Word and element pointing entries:

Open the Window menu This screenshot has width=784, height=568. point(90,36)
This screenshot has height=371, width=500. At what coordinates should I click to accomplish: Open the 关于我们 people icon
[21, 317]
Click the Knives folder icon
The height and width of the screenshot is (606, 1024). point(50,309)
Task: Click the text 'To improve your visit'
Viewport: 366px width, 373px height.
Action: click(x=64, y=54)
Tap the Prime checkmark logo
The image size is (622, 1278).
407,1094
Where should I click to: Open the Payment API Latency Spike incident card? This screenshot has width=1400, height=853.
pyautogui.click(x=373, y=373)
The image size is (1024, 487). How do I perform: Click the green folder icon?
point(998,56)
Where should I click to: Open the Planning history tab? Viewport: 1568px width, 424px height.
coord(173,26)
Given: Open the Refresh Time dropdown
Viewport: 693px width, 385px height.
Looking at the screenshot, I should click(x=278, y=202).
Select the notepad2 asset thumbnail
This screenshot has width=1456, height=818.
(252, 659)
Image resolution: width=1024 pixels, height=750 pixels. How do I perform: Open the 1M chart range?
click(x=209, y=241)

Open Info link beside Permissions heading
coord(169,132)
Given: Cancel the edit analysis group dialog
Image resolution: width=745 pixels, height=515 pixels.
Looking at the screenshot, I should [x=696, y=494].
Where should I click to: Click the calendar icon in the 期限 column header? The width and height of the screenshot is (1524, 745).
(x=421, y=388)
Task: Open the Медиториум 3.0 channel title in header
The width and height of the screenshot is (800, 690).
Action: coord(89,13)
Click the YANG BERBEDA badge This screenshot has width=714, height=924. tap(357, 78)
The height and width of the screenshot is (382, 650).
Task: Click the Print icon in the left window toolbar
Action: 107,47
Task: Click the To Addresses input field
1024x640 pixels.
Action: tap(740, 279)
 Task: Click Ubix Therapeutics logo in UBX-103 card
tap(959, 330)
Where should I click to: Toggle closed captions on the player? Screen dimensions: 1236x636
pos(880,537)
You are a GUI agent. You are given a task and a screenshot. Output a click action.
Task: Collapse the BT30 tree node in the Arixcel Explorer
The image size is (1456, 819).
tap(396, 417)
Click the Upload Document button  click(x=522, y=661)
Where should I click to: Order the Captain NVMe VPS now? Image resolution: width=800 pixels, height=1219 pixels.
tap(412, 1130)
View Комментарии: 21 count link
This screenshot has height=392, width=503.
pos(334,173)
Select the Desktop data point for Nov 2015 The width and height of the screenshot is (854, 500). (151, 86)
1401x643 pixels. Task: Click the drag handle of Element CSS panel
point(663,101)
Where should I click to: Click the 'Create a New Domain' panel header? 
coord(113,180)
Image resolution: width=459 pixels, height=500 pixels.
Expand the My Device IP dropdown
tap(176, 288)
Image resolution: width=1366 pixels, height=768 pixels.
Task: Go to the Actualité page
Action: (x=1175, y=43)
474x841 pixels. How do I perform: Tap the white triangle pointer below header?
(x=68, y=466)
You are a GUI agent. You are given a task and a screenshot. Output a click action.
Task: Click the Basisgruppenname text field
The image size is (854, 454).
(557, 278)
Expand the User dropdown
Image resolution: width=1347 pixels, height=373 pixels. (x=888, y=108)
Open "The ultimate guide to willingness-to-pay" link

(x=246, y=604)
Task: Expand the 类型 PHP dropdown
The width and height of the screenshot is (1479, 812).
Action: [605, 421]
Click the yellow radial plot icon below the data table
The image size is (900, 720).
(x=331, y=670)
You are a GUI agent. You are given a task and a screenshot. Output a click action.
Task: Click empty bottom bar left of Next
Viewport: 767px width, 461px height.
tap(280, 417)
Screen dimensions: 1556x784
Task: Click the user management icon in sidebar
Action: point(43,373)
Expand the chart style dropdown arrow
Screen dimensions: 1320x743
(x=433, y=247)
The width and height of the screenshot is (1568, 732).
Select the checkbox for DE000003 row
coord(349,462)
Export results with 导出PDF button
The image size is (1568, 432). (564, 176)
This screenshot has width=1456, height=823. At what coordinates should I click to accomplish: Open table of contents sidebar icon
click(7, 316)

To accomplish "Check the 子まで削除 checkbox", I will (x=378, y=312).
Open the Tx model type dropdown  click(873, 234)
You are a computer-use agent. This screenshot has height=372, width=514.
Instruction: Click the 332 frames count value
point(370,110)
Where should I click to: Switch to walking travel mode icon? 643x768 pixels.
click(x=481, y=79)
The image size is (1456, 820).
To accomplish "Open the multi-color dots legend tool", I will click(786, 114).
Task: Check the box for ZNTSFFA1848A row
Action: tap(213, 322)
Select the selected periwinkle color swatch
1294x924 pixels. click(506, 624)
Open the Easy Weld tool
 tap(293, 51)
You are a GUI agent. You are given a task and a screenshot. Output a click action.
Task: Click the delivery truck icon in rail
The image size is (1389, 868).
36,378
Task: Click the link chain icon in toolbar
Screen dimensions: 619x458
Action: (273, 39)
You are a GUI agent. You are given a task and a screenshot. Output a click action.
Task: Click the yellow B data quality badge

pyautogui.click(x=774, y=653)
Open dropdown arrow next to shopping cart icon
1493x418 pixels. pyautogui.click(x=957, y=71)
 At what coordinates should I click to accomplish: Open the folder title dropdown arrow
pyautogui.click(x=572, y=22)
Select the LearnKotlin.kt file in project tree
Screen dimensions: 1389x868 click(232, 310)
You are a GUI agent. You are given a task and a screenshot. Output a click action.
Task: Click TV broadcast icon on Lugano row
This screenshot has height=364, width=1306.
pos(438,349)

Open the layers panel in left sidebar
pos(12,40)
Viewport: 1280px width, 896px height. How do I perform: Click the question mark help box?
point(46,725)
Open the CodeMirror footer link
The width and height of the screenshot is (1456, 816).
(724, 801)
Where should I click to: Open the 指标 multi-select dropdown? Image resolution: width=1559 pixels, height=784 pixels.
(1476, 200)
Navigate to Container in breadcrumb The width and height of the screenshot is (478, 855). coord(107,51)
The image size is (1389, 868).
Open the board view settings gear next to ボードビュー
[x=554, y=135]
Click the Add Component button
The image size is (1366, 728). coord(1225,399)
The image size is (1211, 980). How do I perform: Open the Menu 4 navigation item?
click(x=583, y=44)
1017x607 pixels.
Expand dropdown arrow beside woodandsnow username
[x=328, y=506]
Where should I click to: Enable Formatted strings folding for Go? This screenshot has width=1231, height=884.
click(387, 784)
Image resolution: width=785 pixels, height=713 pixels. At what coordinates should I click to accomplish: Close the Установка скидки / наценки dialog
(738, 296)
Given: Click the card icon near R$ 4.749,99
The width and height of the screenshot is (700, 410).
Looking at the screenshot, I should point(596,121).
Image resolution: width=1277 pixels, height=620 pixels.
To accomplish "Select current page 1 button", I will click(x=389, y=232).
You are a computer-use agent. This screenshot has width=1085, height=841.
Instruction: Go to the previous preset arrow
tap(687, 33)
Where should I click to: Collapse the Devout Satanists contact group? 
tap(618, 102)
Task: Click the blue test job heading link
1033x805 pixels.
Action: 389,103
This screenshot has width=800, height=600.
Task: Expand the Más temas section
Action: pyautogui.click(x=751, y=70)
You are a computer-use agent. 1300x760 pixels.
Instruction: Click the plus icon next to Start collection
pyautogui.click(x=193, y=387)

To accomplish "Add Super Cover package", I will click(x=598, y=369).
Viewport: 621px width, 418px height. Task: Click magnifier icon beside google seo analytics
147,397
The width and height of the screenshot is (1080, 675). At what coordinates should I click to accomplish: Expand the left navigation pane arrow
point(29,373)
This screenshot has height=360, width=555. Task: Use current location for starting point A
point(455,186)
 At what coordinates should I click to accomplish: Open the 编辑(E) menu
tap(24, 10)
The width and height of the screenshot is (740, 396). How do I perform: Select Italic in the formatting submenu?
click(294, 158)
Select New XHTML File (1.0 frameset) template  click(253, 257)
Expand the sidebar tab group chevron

The task
Recast the listing as a numbered list, from its first line through the line containing "The height and width of the screenshot is (606, 1024).", both included. Leave out any blank lines.

Solved problem
1. Open the Window menu This screenshot has width=784, height=568. point(90,36)
2. This screenshot has height=371, width=500. At what coordinates should I click to accomplish: Open the 关于我们 people icon
3. [21, 317]
4. Click the Knives folder icon
5. The height and width of the screenshot is (606, 1024). point(50,309)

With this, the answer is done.